Why is there no second weak derivative for $f(x) = \lvert x \rvert$? I know that we can find the first weak derivative for $f(x) = \lvert x \rvert$, which is $$w(x) = \begin{cases}-1 &x<0\\0&x=0\\1&x>0\end{cases}.$$But why is there no second weak derivative? If I try to find the first weak derivative of $w(x)$, I get that $$\int_{\mathbb{R}}v(x)\psi(x)\;dx = -\int_{\mathbb{R}}w(x)\psi'(x)\;dx = 2\psi(0).$$What does this mean? Why is there no $v$ such that $Dw = v$? I feel like I'm missing something and I'm not sure how to interpret this result.
Any help is appreciated!
 A: The notion of weak derivative is a subset of the notion of distribution derivative. There is indeed a distribution second derivative to this function and congratulations, you found it! It is $2\delta_0$ where $\delta_0$ is the Dirac mass which verifies
$$\left<\delta_0,\psi\right>=\psi(0).$$
You should have a look on some reference on distribution theory, which contains your weak derivative theory.
A: EDIT: As pointed out in the comments, this answer goes way beyond a simple answer to the question. It touches, without giving details of any sort, a deeper level of insight about what was asked. Some might find it interesting, some confusing.
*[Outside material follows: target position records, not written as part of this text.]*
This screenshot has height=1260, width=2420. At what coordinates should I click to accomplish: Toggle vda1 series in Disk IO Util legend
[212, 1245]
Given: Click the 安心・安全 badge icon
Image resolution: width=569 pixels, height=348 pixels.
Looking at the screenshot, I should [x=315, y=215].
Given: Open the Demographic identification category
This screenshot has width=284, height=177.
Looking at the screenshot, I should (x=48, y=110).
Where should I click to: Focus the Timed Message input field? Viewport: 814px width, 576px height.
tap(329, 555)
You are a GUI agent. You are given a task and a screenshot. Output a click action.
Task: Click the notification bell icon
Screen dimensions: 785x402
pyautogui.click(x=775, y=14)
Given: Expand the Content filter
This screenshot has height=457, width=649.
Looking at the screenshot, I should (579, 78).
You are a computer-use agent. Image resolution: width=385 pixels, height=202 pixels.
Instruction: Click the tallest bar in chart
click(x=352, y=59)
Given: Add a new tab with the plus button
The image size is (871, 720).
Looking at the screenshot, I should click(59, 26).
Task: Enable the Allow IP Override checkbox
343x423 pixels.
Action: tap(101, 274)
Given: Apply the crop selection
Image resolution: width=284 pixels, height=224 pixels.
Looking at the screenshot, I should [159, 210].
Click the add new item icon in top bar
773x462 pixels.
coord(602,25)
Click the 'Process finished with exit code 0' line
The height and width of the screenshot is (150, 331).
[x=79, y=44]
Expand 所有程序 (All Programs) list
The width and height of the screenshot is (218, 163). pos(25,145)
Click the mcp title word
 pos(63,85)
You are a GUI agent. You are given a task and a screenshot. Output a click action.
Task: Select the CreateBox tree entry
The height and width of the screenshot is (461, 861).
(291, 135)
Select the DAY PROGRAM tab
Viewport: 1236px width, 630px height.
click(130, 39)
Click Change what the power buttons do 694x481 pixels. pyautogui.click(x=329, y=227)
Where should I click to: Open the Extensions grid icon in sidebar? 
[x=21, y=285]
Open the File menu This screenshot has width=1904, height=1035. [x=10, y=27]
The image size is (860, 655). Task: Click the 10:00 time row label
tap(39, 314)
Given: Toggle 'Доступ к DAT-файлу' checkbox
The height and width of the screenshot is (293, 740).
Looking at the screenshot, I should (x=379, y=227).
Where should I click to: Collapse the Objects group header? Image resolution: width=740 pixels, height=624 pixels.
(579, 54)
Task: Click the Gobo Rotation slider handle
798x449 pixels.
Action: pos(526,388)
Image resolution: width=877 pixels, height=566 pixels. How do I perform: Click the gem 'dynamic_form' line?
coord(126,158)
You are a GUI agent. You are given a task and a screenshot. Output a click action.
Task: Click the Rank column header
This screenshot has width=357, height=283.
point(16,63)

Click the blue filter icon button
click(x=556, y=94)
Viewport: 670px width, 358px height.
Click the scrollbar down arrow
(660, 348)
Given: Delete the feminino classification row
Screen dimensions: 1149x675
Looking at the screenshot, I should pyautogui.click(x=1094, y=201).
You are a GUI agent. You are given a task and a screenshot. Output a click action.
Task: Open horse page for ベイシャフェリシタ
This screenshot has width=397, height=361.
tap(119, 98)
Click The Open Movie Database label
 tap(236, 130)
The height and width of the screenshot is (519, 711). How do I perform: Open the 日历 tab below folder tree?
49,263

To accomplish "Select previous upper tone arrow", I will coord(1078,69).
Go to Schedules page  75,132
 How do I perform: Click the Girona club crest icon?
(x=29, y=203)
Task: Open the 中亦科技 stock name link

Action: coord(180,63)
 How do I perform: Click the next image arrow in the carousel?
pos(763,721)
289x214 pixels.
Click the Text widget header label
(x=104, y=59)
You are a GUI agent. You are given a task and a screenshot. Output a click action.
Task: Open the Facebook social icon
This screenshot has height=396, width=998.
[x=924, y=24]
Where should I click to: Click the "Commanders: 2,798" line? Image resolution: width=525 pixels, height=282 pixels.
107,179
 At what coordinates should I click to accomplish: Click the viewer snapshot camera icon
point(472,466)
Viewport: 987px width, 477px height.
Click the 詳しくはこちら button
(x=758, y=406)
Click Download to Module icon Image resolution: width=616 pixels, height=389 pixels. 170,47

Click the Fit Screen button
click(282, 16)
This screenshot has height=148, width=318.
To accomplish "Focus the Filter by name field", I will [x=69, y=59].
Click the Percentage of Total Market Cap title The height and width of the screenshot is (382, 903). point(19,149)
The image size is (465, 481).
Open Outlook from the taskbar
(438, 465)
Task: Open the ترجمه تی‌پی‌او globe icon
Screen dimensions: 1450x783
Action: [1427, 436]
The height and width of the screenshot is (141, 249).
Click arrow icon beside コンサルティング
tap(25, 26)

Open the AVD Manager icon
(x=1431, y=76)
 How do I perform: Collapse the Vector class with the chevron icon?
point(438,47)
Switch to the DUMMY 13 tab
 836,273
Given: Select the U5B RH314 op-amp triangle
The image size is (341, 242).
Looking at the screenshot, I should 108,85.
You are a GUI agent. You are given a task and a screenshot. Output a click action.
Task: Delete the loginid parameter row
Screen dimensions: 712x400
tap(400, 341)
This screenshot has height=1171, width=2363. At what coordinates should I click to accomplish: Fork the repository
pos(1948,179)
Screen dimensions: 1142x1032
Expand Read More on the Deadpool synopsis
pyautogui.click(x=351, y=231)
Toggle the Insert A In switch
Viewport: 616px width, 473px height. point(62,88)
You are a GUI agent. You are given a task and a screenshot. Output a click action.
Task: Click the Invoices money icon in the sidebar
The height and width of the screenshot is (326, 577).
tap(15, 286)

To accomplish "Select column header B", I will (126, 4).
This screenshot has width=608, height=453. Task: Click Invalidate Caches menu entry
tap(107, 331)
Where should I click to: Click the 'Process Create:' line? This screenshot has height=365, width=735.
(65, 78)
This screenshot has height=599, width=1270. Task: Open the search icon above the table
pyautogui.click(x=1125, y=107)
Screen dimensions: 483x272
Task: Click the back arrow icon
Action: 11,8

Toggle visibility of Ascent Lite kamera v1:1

It depends on your idea of what a derivaive is. Let's see.
-Classical derivatives
Ok, it's clear there cannot be a classical second derivative. Why? Well because in fact the function doesn't have a classical first derivative either! Well, you might say that it "almost" has one, and one can think of the derivative as a step function from  -1 to 1. And you would be right, this is one of the reasons why the weak derivatives where introduced, so that we're not limited by the bas behavior in a single point (i.e. the origin). In fact there's more than this, the weak derivatives are needed for the weak formulations of PDE problems, in which we don't require pointwise equalities but only integral ones , with respect to a specific set of test functions (usually $C^{\infty}_0$ functions)
-Weak derivatives
The whole point here is that you want the derivative of your function to be "something" you can describe and treat reasonably well with respect to integration. The choice here is to consider weak derivatives in a certain $L^p$ space. The reasons are multiple, but basically you have good compactness properties with Sobolev spaces and so you want to restrict to them. Also, in a large number of problems this is enough. In general the weak derivatives are defined to be $L^1 _{loc}$ functions such that the integration by parts hold for every test function $\phi \in C^{\infty} _0$, so for instance your $f$ has a weak derivative $g$ if
$$ \int f \phi' = - \int g \phi \text{ for every } \phi \in C^{\infty}_0$$
and you can verify that in your case $g$ is precisely the step function I was mentioning above.
-Distributional derivatives
This is something more abstract. You can define distributional derivatives of every function in, say, $L^1 _{loc}$. As many as you want. How do you do that? Simply define it like this:
$$ \langle f^{(n)} ,\phi \rangle= (-1)^{n} \int f \phi^{(n)}$$
so you basically discard every derivative on the more regular $\phi$. The distributional derivative lives, in general, in the dual space of $C^{\infty} _0$, so that it's a continuous functional with respect to the convergence in $C^{\infty} _0$. I don't want to enter into details (because I really might tell you something wrong) but you can imagine that you have uniform convergence for every derivative, and for the function itself of course. So there are many functionals which are continuous with respect to this convergence, i.e. the dual is really large.
Let's call $g$ the first weak derivative of $f$. The thing you asked is: is the distributional derivative of $g$ also a weak derivative? Namely: can I represent the linear functional in the dual space above as a function in some $L^p$? The answer in your case is no, because the ditributional derivative of $g$ is a Dirac mass, and there are no functions in $L^1 _{loc}$ that act like a Dirac mass on $C^{\infty}_0$ functions. You can prove this very easily, suppose that such a $v$ existed and prove some absurd. So you need to think of your derivative in a larger space, which in fact wil not be the whole dual of $C^{\infty}_0$, that's too much, but it will be $H^{-1}$. But this is another story.
So, to sum up: your functions does have a second distributional derivative. As all $L^1 _{loc}$ functions. But it does not have a weak derivative because you cannot represent that distributional derivative as a $L^{1}_{loc}$ function, but only as a distribution which in this case is a Dirac mass.